Given problem: Restate the stretch of the commentary on Galatians 3 from "Commentary on Galatians" through "in every age.", swapping "congregations" for "churches".

Excerpt:

Commentary on Galatians 3
Though written two thousand years ago, do the words of Galatians 3:14 have meaning for us today?
Want to know God's will for your life? Start with Galatians 3:14. Paul originally directed that verse to congregations in what is now central Turkey. The Holy Spirit, however, had a much wider audience in mind. Thus, this divinely-inspired letter to the Galatians became part of the Written Word through which God wishes to speak to people everywhere in every age.
Read Galatians 3:14 along with the Great Commission in Matthew 28:19-20, the Pentecost Promise in Acts 1:8, and the approximately 200 other world-missions-related Bible verses. That will make it clear that God wants all His people to support and participate in the effort to proclaim the Gospel all over the earth (see the brief video below of Dr. James Dobson on our ultimate purpose in life).
From time to time I hear or read people saying that believers are "blessed in order to be a blessing." That saying is accurate, and it does reflect the thought in Galatians 3:14 that our embracing the Gospel has obligated us to pass it on to all those who have never heard. When divine blessings flow toward us we must not start building a pond so we can keep that flow of blessings for our own personal enjoyment. We are not supposed to be pond builders. Instead, we are supposed to be making irrigation canals so that the Water of Life will flow on through us to a dry and parched world.

Source data:

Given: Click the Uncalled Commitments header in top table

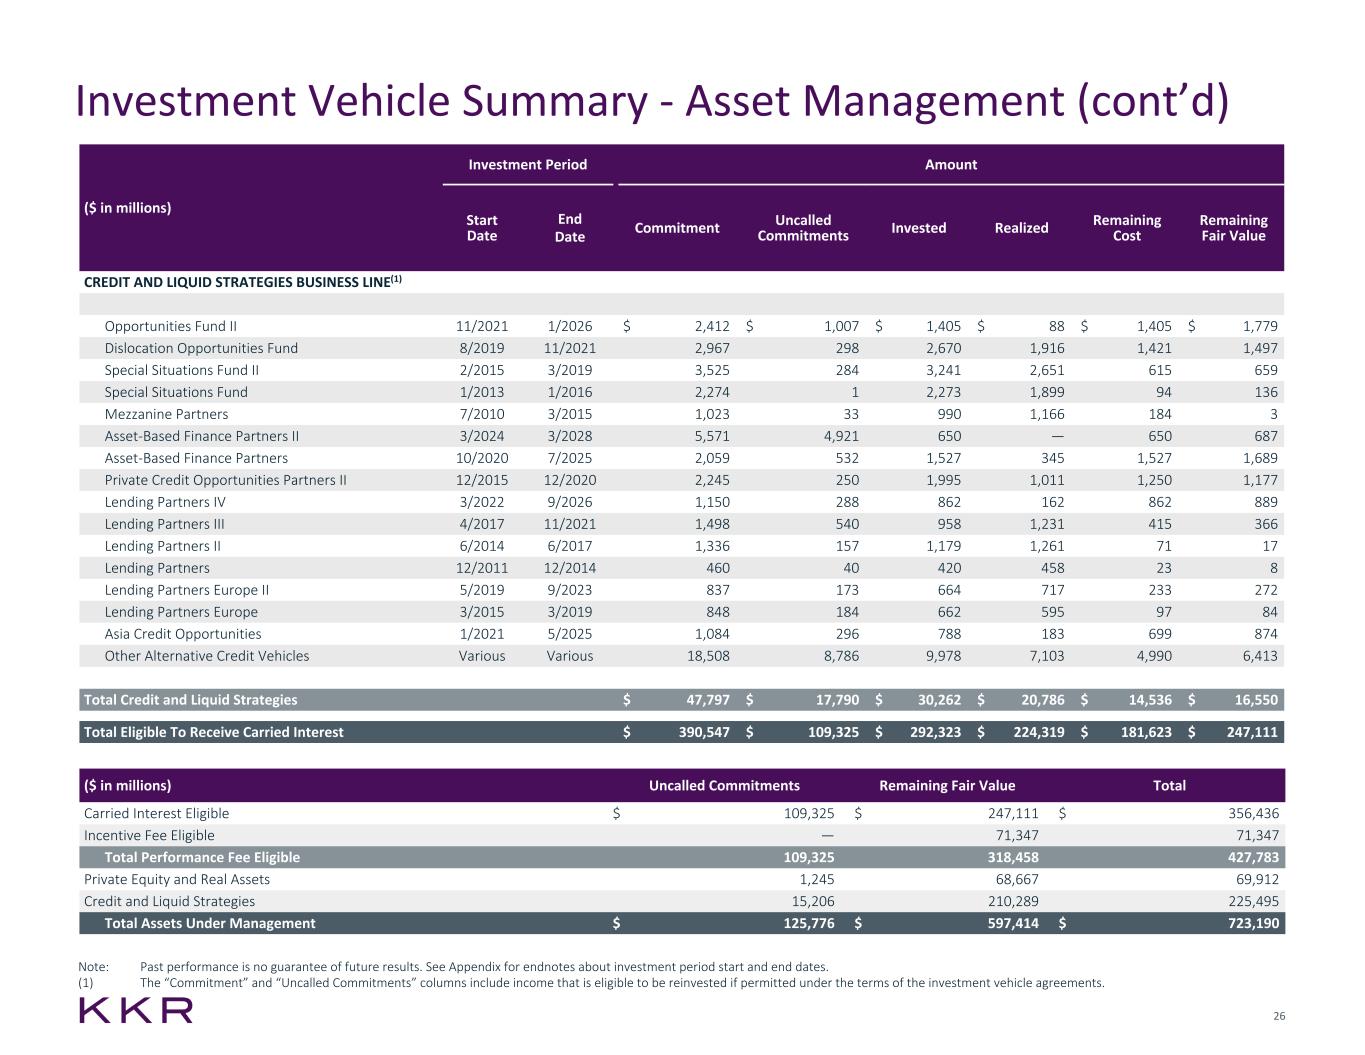Looking at the screenshot, I should [x=802, y=228].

Solution for this problem:
Commentary on Galatians 3
Though written two thousand years ago, do the words of Galatians 3:14 have meaning for us today?
Want to know God's will for your life? Start with Galatians 3:14. Paul originally directed that verse to churches in what is now central Turkey. The Holy Spirit, however, had a much wider audience in mind. Thus, this divinely-inspired letter to the Galatians became part of the Written Word through which God wishes to speak to people everywhere in every age.